Title: Sequential Estimation of Aquifer Parameters Using Water Table Elevations
Description:
Groundwater level time series contain valuable information about aquifer storage properties and the external source–sink terms to which aquifer systems are subjected.
However, estimating these source–sink terms from water table fluctuations remains challenging due to the difficulty of quantifying specific yield at the field scale and uncertainty associated with it.
Strong correlations among recharge, pumping, and specific yield further complicate inference; without explicit uncertainty quantification, water table fluctuation-based models are prone to parameter non-uniqueness and substantial uncertainty propagation.

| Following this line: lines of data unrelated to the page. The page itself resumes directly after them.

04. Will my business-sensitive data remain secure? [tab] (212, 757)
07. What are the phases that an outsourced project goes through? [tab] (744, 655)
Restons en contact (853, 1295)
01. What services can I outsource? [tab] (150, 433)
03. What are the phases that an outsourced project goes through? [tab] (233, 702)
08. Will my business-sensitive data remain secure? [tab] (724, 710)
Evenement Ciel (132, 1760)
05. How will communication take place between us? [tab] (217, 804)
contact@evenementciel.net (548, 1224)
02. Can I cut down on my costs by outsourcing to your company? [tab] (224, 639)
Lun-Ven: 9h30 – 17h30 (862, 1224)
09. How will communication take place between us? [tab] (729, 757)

Moreover, such models are commonly calibrated by estimating all parameters simultaneously, and the relative performance of simultaneous versus sequential parameter estimation for reliable parameter recovery has not been systematically investigated in such models.
In this study, we develop an inverse modelling framework to quantify parameter uncertainty and correlation in water table-based groundwater models and to assess whether sequential, iterative parameter estimation yields more reliable recovery of aquifer parameters than conventional simultaneous estimation.
The methodology is first tested using synthetic water table fluctuations generated with known model parameters, enabling direct comparison between simultaneous and sequential estimation strategies.
Simultaneous estimation exhibits strong equifinality and large errors, particularly in recharge and inferred pumping (up to 93%), whereas the sequential approach markedly improves parameter identifiability and recovers recharge, pumping, and specific yield with errors below 12%.
The framework is subsequently applied to groundwater-level time series from 73 field borewells, demonstrating its ability to recover physically plausible aquifer parameters and groundwater forcings.
The results further show that the framework can diagnose model structural errors, particularly those arising from neglecting groundwater abstraction when it is present.
Leveraging 46.
5 million simulations executed using parallel processing, the approach efficiently addresses key uncertainties in water table fluctuation–based models and provides a practical means of inferring aquifer parameters and forcings directly from groundwater observations.